I also used 1/4w resistors, so getting pics of the color bands will be kind of tricky. I've also used a 3pdt to switch between the two fuzz modes, as I won't get any use out of the boost


----------



## Nostradoomus (Sep 5, 2019)

Clean your board, every little metal dot on there is a potential grounding issue. Grab some 99% isopropyl alcohol and a toothbrush and go to town!

If the brush doesn’t pick up some of the bigger pieces, heat up your iron and quickly drag it over the spot, should come right up.


----------



## DGWVI (Sep 5, 2019)

Cleaned off all the flux and solder bits, issue persists. 

Voltages

IC1

4.55
4.55
2.26
0
2.27
4.55
4.55
9.19
IC2

4.54
4.52
4.50
0
4.48
4.51
4.50
9.08
IC3

4.51
4.51
4.46
0
4.07
4.50
4.50
9.08
Q1

7.9
2.63
2.22
Q2

2.12
1.5
1.33
Q3

2.11
1.2
1.33
Q4

9.08
3.6
3.8


----------



## Nostradoomus (Sep 5, 2019)

I think you are going to have to go one by one over your components and verify they are correct. IC1 should be measuring similarly to IC2-3 (which seem fine). Your transistors are measuring quite strangely though, did you check and measure them before you soldered them in place?


----------



## DGWVI (Sep 5, 2019)

Nostradoomus said:


> I think you are going to have to go one by one over your components and verify they are correct. IC1 should be measuring similarly to IC2-3 (which seem fine). Your transistors are measuring quite strangely though, did you check and measure them before you soldered them in place?
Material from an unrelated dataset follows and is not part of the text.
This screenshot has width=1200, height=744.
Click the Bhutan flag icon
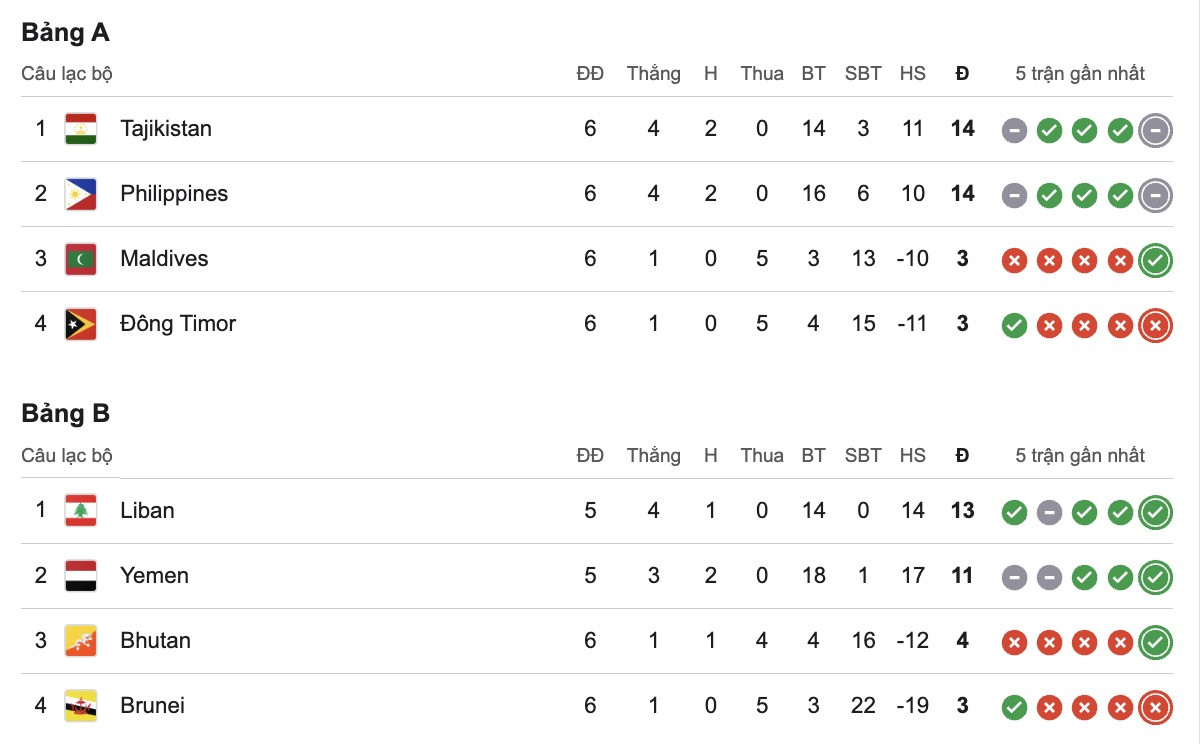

I'll go over them one more time. I did not take care to measure the transistors before installation


----------



## Nostradoomus (Sep 5, 2019)

Definitely start with R1, R2 and C1...these are all tied to your VREF to Pin 3 of IC1 and should come out to half of your voltage (4.5v)


----------



## DGWVI (Sep 5, 2019)

I'm a jack ass... So, I misplaced the decimal point on the ceramic caps - what should have been 47p were all 47n. Fixed that, and this thing is goddamn gnarly, and plenty loud. Though, there seems to be quite level difference between scooped and full


----------



## Nostradoomus (Sep 5, 2019)

Awesome! 

How do you have your 3pdt wired for the toggle? There is normally a volume drop when changing tones due to the lack of mids, but it shouldn’t be anything major.


----------



## DGWVI (Sep 5, 2019)

Wired straight across like a dpdt, the last set of lugs are waiting on LED wiring. Its definitely a loss of volume when switching to scooped. I'll play around with that section and see what I come up with


----------



## Nostradoomus (Sep 5, 2019)

I’m not sure that wiring is correct as you are replacing a 3 way on/on/on dpdt with a 2 way 3pdt it wouldn’t be straight across. I’m at work so I can’t thoroughly research haha


----------



## DGWVI (Sep 5, 2019)

As I'm not wanting to utilize the middle section of the On-On-On switch, the 3pdt will work in giving me just the up and down positions, and I have it wired as such, and it works, but there is a substantial loss of volume when in scooped. This is the the version before the last revision, so I'm swapping out components to get it to match the new one in the hopes that will rectify it


----------



## DGWVI (Sep 5, 2019)

So, I got the parts swapped out to put it inline with the new build doc, and it certainly helped with the disparity, but it's still there. Guess I'll live with it. I like the Full mode more anyway

Edit: This thing feeding an opamp Big Muff is the end of the world fuzz I've always dreamt of. So raggedy, broken and heavy. Almost like Tad's layered guitars on the Inhaler album. 
Should have this guy boxed up tomorrow as a 2-in-1 with a Promethium


----------



## Robert (Sep 5, 2019)

Ahh I was going to ask which version you had, but I saw the TL072 and just assumed it was the new revision.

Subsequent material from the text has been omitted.